--- Start of SUPPLIED RECORDS ---

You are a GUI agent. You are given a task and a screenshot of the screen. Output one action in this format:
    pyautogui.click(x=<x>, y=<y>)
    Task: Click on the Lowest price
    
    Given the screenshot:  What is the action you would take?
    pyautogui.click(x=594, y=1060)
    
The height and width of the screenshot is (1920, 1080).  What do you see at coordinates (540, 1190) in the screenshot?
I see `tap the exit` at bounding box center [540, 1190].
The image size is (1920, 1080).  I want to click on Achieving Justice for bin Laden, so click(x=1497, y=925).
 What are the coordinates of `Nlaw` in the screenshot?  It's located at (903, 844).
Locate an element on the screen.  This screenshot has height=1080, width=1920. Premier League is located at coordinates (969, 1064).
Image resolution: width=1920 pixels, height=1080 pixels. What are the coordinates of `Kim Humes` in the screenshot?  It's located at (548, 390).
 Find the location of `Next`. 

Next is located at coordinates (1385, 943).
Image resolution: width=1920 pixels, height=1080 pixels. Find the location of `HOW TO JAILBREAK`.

--- End of SUPPLIED RECORDS ---

**THE EXERCISE**
Repeat every one of the items above, word for word.

**TASK OUTPUT**
You are a GUI agent. You are given a task and a screenshot of the screen. Output one action in this format:
    pyautogui.click(x=<x>, y=<y>)
    Task: Click on the Lowest price
    
    Given the screenshot:  What is the action you would take?
    pyautogui.click(x=594, y=1060)
    
The height and width of the screenshot is (1920, 1080).  What do you see at coordinates (540, 1190) in the screenshot?
I see `tap the exit` at bounding box center [540, 1190].
The image size is (1920, 1080).  I want to click on Achieving Justice for bin Laden, so click(x=1497, y=925).
 What are the coordinates of `Nlaw` in the screenshot?  It's located at (903, 844).
Locate an element on the screen.  This screenshot has height=1080, width=1920. Premier League is located at coordinates (969, 1064).
Image resolution: width=1920 pixels, height=1080 pixels. What are the coordinates of `Kim Humes` in the screenshot?  It's located at (548, 390).
 Find the location of `Next`. 

Next is located at coordinates (1385, 943).
Image resolution: width=1920 pixels, height=1080 pixels. Find the location of `HOW TO JAILBREAK`.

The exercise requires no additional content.